Utah is also one of several states in recent years, including Oregon, Massachusetts and California, to pass laws forcing or enticing cities to reform local zoning laws that make it difficult to build new multifamily housing developments.
More cities and states are recognizing that affordable housing availability “is a need and are responding,” Saadian said.
Utah is using the $55 million to create 1,078 affordable housing units — including about 650 that are “deeply affordable” — throughout the state, said Niederhauser. He explained that deeply affordable units are for those who earn about 30% to 40% below the median area income. An additional $15 million will buy out housing units that are aging out of the affordability requirements under certain programs such as the Low-Income Housing Tax Credit program, he said. The state announced this week the affordable housing projects that will receive funding, all of which will include support services for the low-income tenants that will be living in them, he added.
The funding is “a good start,” but the problem is “so severe that we need much more action,” said Saadian.
The new state law passed this year leverages state funding to prompt cities to reform their zoning requirements to allow some moderate-income housing and to encourage more housing near public transit, including some affordable units. That law has already prompted some local leaders to try and make such reforms.
“That’s a good bill,” said Niederhauser, adding that it’s not as aggressive as a similar one in California. “Cities now are required to engage in affordable housing, many of which have not been involved, and that is so important to not only deeply affordable housing, but just affordable housing in general, and that includes workforce housing.”
More is needed
Niederhauser said it is going to take time for projects allowed under the new zoning reform law to get developed. In the meantime, the state will continue pursuing deeply affordable projects to more immediately address the needs of housing insecure residents, he said.

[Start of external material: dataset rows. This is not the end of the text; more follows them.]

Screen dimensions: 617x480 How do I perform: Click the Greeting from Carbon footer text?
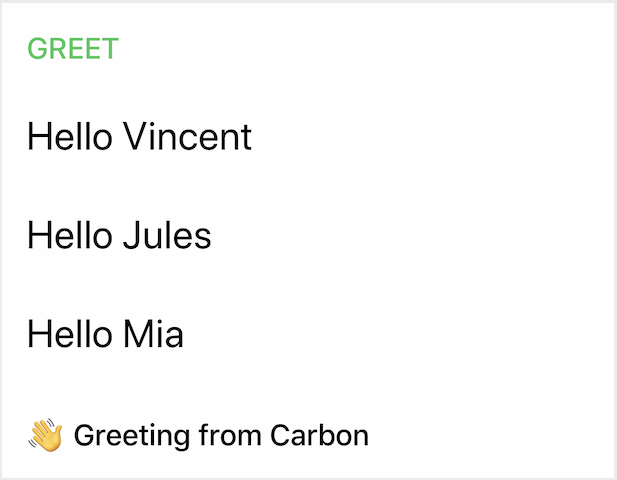click(221, 436)
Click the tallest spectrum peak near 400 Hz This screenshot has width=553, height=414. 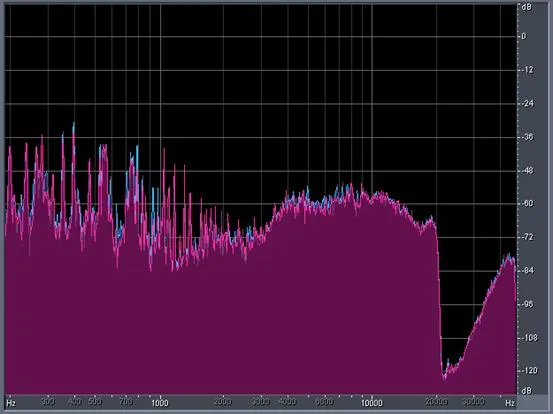coord(74,124)
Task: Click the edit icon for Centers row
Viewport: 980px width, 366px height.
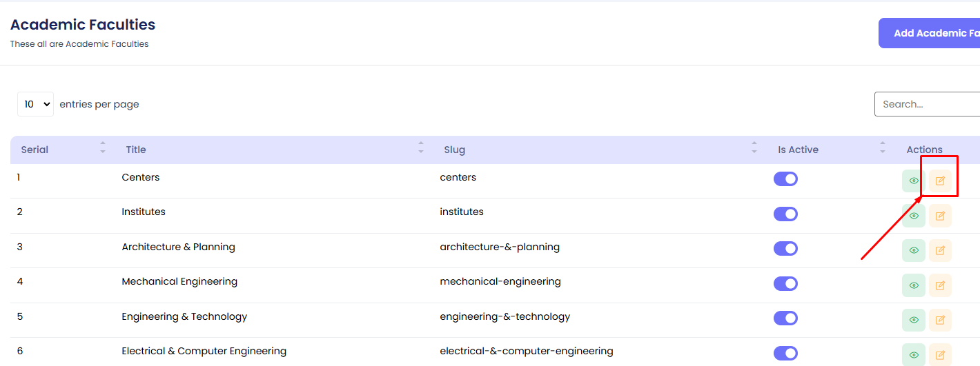Action: click(x=939, y=181)
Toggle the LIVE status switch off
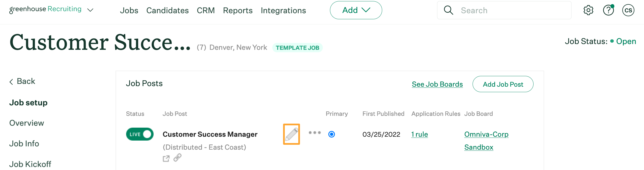The width and height of the screenshot is (644, 170). pos(140,134)
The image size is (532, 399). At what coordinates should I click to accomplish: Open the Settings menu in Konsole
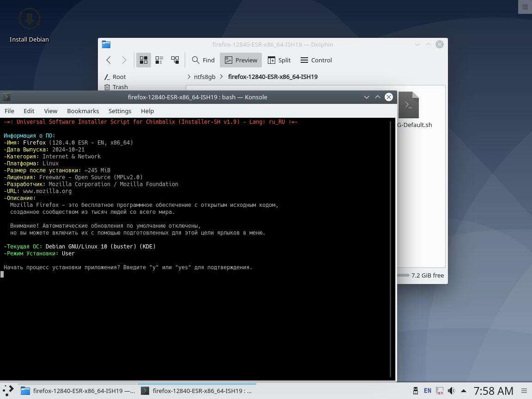120,111
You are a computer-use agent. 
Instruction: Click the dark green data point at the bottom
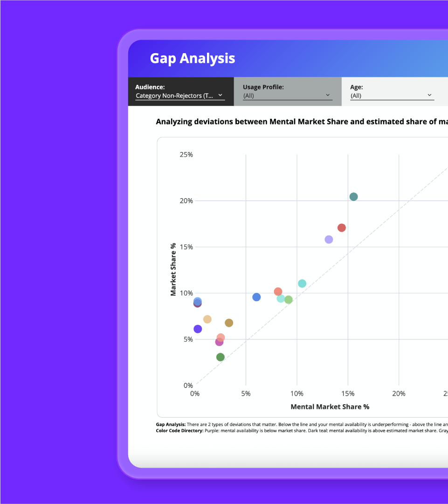pos(220,357)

Marybeth Shinn, a professor at Vanderbilt University focused on homelessness policies, said in an email that she fears the emphasis on moderate-income housing in the law will leave out the poorest residents in the state. And while the deeply affordable housing will target poorer households, the amount, she said, is “at best, a down payment towards Utah’s needs.”
Local zoning restrictions have made it difficult and more costly to build any housing in many communities, so reform laws like the one in Utah can help, especially for middle-income renters, said Saadian.
”It is a really important piece to the puzzle, but alone, it’s not enough to really end the housing crisis,” Saadian said. “There’s no single solution to ending the housing crisis. It’s going to take a lot of different efforts at all levels of government to do it.”
The housing crisis is “the most severe for people with the lowest incomes,” Saadian said. With limited funding, cities and states need to think strategically, she said, and focus on building housing for extremely low-income individuals that the housing market can’t reach. It doesn’t make financial sense for developers to build and operate homes for renters at that income level, she added.
Those investments go hand in hand with zoning and land-use reforms that generate more private sector development, she said.
Utah can’t provide the resources at the scale that’s needed to address the crisis, so more funding is needed from the federal level, Saadian said, like the $170 billion for affordable housing that was part of the unrealized Build Back Better legislation and not included in the Inflation Reduction Act.
Niederhauser, a Republican, said increased funding for housing choice vouchers would be “very helpful,” calling it “a successful program,” despite “some inequities” in the way they have been used in the past.